Pius XII developed this idea in his encyclical Mediator Dei:

“According to the plan of divine wisdom, the sacrifice of Our Redeemer is shown forth in an admirable manner by external signs which are symbols of His death…The Eucharistic species under which He is present symbolize the violent separation of His body and blood and so a commemorative showing forth of His death which took place in reality on Calvary is repeated in each sacrifice of the altar, because by distinct representations Christ Jesus is signified and shown forth in the state of victim.”

The Eucharistic Liturgy makes Christ’s Sacrifice present in its essential reality. The Liturgy of the Eucharist makes really present the same priest and the same victim, offering Himself to the Father for us with the same dispositions with which He once offered Himself on the Cross. We thus share at the same time in Christ’s unique sacrifice on Calvary and in His eternal offering of that sacrifice in the heavenly sanctuary.

The faithful can thereby join in offering Christ and themselves in union with Him to the Father.
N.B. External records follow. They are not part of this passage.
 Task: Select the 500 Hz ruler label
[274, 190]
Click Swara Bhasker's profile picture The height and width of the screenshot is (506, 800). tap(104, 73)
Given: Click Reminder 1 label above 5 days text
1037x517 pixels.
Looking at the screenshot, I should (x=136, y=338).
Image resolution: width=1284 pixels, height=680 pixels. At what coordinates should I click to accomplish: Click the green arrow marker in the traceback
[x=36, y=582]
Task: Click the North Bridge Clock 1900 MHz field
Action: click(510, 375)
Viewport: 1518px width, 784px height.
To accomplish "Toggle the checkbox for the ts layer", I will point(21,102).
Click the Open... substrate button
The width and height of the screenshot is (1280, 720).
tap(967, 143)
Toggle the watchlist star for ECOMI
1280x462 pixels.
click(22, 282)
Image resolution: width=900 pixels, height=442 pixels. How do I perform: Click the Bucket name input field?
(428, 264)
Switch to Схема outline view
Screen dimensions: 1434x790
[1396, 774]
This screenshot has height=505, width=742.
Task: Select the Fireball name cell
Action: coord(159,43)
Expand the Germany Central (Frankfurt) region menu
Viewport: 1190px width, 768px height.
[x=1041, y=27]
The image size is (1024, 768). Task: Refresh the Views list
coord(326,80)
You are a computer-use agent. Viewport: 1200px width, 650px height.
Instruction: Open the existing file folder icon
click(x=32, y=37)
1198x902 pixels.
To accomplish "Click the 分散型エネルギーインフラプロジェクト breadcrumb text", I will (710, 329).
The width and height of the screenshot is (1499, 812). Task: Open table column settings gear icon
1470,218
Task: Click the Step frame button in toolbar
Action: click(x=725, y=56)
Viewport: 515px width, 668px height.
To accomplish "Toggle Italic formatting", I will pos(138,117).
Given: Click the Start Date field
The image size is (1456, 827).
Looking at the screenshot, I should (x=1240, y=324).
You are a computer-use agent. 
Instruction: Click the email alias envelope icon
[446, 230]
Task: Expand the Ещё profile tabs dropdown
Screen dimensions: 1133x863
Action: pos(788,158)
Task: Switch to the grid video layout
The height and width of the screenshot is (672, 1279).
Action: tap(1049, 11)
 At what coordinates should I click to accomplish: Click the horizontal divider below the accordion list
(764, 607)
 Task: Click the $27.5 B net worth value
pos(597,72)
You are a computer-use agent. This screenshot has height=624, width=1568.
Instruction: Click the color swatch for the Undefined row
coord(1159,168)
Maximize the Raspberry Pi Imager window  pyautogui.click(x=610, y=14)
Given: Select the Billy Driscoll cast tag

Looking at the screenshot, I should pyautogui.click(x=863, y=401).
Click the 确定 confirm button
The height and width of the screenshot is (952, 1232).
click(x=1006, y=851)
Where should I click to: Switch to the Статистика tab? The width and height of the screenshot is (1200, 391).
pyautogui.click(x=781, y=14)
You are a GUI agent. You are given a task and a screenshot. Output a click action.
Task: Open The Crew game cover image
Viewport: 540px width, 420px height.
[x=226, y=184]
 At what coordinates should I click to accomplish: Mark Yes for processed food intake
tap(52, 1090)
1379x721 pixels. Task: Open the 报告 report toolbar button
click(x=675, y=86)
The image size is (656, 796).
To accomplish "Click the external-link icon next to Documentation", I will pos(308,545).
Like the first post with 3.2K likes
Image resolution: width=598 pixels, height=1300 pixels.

The very reason for renewing the sacrifice of Christ under sacred signs is so that we the faithful may join with Christ in offering His sacrifice and ourselves in union with Him to the Father.

Some people object that the sacrifice described here is not real because the immolation is not real but is only shown forth in sign. However, this objection loses sight of the fact that all sacrifice is in the order of sign. This objection obscures the fact that the essential element of sacrifice is not, per se, the slaying of the victim but the ritual act of offering that signifies the human person’s worship of God as Creator and Lord.